The Texas-based nonprofit publishing house Science Journal for Kids and Teens offered the vehicle. Writers there broke down Blumwald’s research on nitrogen-fixing bacteria in rice into its fundamentals. They presented the material in a format enriched by attractive drawings. Their colorful collaboration, “How Do Bacteria Help Plants?,” was published in Environmental Science Journal for Teens in March, and it’s being distributed to high school science teachers around the nation.

It’s a model that Blumwald encourages other researchers to explore, supporting science education at earlier levels and offering an outlet for publication that reaches a wider audience than scientific journals.

“It’s wonderful to generate material like this for the kids,” Blumwald said. “It’s not enough to criticize pre-university education. Things like this will help.”

Adaptations have wide reach

Already, the adaptation has been downloaded more than 300 times, said Managing Editor Tanya Dimitrova.

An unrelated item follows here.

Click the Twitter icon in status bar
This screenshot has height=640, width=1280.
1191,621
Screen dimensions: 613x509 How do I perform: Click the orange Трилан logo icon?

High-school volunteers who collaborate with Science Journal for Kids and Teens - mostly sophomores and seniors - browse peer-reviewed journals to suggest papers for adaptation. One of them came across the Blumwald team's paper, and she recommended it, Dimitrova explained.

"This is a valuable experience for them - dipping their toes into academic publishing without having to really understand the published research," Dimitrova wrote. "It's also very valuable for our organization, as we get to engage yet more young people in the scientific process and also get a sense of what topics students are most passionate about these days."

Dimitrova and other publishing house collaborators then worked with Blumwald to produce the teen-appropriate version.

The adaptation starts by framing the narrow science problem in a broad context most teens care about deeply. “The paper illustrates a way to reduce the use of inorganic nitrogen fertilizers, contributing to protect our environment,” Blumwald explained.

He contributed some funds toward the publishing house’s expenses as a donation out of his lab budget, Blumwald added.

In addition to the adaptation, Science Journal for Kids and Teens offers for each paper a teacher’s guide, questions for discussion, ideas for related class projects such as games, links to supplementary materials such as videos, and links to institutions and organizations that offer more information or involvement.

“Our mission is to improve scientific literacy by adapting research papers for school students,” Dimitrova wrote. “Our articles reach hundreds of thousands of students, so it's a great opportunity for (a scientist’s) research to have a broader impact.”

More UC Davis collaborators

Blumwald was the principal investigator on the project. Other Department of Plant Sciences colleagues are lead author Dawei Yan, plus Hiromi Tajima and Howard-Yana Shapiro. Their original paper, “Genetic modification of flavone biosynthesis in rice enhances biofilm formation of soil diazotrophic bacteria and biological nitrogen fixation,” was published in Plant Biotechnology Journal in November 2022.

Other UC Davis researchers’ material also has been adapted for young readers. Results include “What Mutations Does Wheat Hide?,” distilled from a paper published by Jorge Dubcovsky, also in the Department of Plant Sciences, and colleagues.